*** Отрывок ***

Пока же — это внутренне противоречивый спектакль, и он оставляет смутное впечатление неясностью своей цели и смешением стилей и форм. Как будто здесь продолжена линия развития углубленного психологизма… Но нет, здесь есть и прием намеренного упрощения образов. Спектакль на глазах сбрасывает кожу, как личинка, готовая превратиться в новое существо. В таком виде он и предстает перед публикой в 1918 году.
В восемнадцатом?.. После Октябрьской революции? Да, уже после нее. Этот спектакль еще не откликается на великие события революции, но отражает противоречивое творческое состояние самого Вахтангова и его коллектива. Режиссер переживал внутренний конфликт, из которого должен быть найден выход. Евгений Богратионович чувствует, что делает не лучшее в искусстве. А компромиссы противны мысли Вахтангова… Лучшее, серьезное, без компромиссов, он парадоксально пытается найти в постановке «Росмерсхольма» — пьесы Ибсена — в Студии МХТ. Над ней он работает одновременно с репетициями «Чуда».
Глава пятая
Октябрь
В 1917 году новые и сложные пути общественного развития, историческое значение Февральской, а затем Октябрьской социалистической революции еще не были в полной мере осознаны в узких кругах художественной интеллигенции, к которой принадлежал Вахтангов. Студии были слишком оторваны от политической жизни.
Как никто другой из режиссеров, Вахтангов необычайно полно, страстно, влюбленно сливал свою жизнь с жизнью артистов, с жизнью художественных коллективов. Казалось, в этом была особенная сила мастера Вахтангова. Но в этом же была в те годы и его глубокая ограниченность, делавшая его слабым и нерешительным в вопросах не только политических, но и художественных. Про него в то время вполне можно было сказать, что он ограничил свою жизнь театральными впечатлениями, переживаниями, замыслами.
В канун 1917 года Евгений Богратионович воспринимает всю действительность не иначе, как только через жизнь его студий. И только проникая в жизнь искусства до дна, до основания, до обнаружения мельчайших корней, он порой интуитивно прозревает и скрытую сейчас от его взора жизнь общества. Так душный духовный мир замкнутых студийных келий всецело определяет на время восприятие Вахтанговым хода исторических событий. Кто из дорогих ему тогда людей мог служить для него, хотя бы относительно, «проводником» в социальной действительности? Толстой? Сулержицкий?
Когда Л. Толстой перед смертью бежал из дому от лжи, от лицемерия собственного противоречивого существования в Ясной Поляне, то Л. Сулержицкий с торжеством воскликнул:
— Наконец-то!
Но полное отчаяния бегство Л. Толстого было лишь бегством от самого себя и по сути дела — «в никуда»… А сам Л. Сулержицкий не замечал того, что инстинктивно чувствовал Вахтангов, не замечал, что идеи, руководившие его работой в Студии МХТ, ограничены, обречены на бесплодие и росту студии больше способствовать не могут.

*** Фрагменты набора данных ***

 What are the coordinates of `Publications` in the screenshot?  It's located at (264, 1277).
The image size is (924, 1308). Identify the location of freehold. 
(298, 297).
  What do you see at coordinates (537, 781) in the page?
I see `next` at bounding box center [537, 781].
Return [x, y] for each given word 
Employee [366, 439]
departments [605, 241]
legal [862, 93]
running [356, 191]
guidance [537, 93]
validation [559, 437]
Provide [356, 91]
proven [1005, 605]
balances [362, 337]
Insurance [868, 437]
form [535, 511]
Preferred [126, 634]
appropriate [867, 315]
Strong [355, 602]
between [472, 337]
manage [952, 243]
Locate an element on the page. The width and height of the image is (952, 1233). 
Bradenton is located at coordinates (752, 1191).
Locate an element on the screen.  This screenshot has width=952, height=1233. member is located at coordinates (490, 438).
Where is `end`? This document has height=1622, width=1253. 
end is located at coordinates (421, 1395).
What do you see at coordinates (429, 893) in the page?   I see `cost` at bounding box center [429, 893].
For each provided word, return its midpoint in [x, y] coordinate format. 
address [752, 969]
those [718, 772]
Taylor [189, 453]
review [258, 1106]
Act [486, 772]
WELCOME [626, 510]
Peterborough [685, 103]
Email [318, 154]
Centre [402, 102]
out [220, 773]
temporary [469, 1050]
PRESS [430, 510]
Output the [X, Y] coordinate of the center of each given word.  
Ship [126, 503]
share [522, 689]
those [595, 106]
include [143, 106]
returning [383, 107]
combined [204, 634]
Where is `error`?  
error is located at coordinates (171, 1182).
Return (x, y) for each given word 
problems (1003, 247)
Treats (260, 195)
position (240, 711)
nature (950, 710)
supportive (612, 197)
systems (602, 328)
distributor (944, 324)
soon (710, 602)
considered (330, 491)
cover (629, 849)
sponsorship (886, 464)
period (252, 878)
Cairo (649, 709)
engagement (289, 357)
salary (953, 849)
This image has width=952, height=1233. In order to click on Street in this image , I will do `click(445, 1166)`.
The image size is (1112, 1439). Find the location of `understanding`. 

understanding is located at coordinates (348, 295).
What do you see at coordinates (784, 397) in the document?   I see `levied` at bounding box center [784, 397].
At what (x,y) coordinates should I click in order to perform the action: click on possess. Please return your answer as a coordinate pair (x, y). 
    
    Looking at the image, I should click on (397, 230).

***

### Ваши задания
1. Выведите без изменений часть текста о Вахтангове от слов «Но полное отчаяния» до слов «способствовать не могут.» включительно.
2. Допишите следующую часть текста о Вахтангове, начав сразу после его последнего предложения.
Записи здесь никакой роли не играют.

### Ответы
1.
Но полное отчаяния бегство Л. Толстого было лишь бегством от самого себя и по сути дела — «в никуда»… А сам Л. Сулержицкий не замечал того, что инстинктивно чувствовал Вахтангов, не замечал, что идеи, руководившие его работой в Студии МХТ, ограничены, обречены на бесплодие и росту студии больше способствовать не могут.

2.
Продолжающаяся империалистическая война вместе с отрезвлением принесла неотвязное напоминание, что чудовищна не только эта война с ее ужасами и народными страданиями, что чудовищна и вся жизнь царской России, что царизм ведет к потере всяких культурных принципов, к варварству. Не только среди зрителей, но и среди артистов, учеников и товарищей Вахтангова, идея искусства, призванного только «пробуждать добрые чувства», идея этического театра начинает терять кредит…
Однако художественная интеллигенция не находит радикального выхода. Московский Художественный театр переживает временный упадок. Всегда исключительно требовательный и разборчивый в выборе своего репертуара, он опускается до «Будет радость» Мережковского и «Осенних скрипок» Сургучева. Ставит, желая откликнуться на современность, «Пир во время чумы» — и проваливается… Не трогают зрителей и «Каменный гость» и «Моцарт и Сальери», поставленные в один вечер с «Пиром».
В 1916 году умер Л. А. Сулержицкий. Студия МХТ лишилась единственного человека, который объединял этот богатый талантами, но внутренне противоречивый коллектив. Студийцы пытаются заменить Сулержицкого коллегиальным руководством, но в их среде борются разные и подчас непримиримые течения, определяемые вкусами, взглядами и личными интересами. Общее у них — это только неудовлетворенность традицией «Сверчка», традицией спектаклей, которые должны примирять с кошмарной действительностью. Может быть, студийцы осознают необходимость активной борьбы с ней? Нет. Они хотят не революции, напротив, они хотят «немного подняться над землей», оторваться от нее в область какой либо новой, более действительной на время иллюзии. Эта позиция шатка и неопределенна. Она не выражает никакой политической программы. Колеблется и Вахтангов.
В апреле 1916 года он писал в дневнике: «У нас в театре, в студии и среди моих учеников чувствуется потребность в возвышенном, чувствуется неудовлетворение «бытовым» спектаклем, хотя бы и направленным к добру. Быть может, это первый шаг к «романтизму», к повороту. И мне также что-то чудится. Какой то праздник чувств, отраженных на душевной области возвышенного (какого?), а не на добрых, так сказать, христианских чувствах. Надо подняться над землею хоть на пол-аршина. Пока».
Вахтангов ради оптимистического утверждения жизни хочет вступить на путь романтизма, поднимающего над обыденностью, повседневностью. Но вся сложившаяся вокруг Евгения Богратионовича в предреволюционные годы обстановка толкала его не на путь революционной романтики, а к романтике упадочной, то есть к романтизации распада и умирания. Поэтизация панического отступления, поэтизация агонии и бессилия — вот что окружало в эти годы Вахтангова.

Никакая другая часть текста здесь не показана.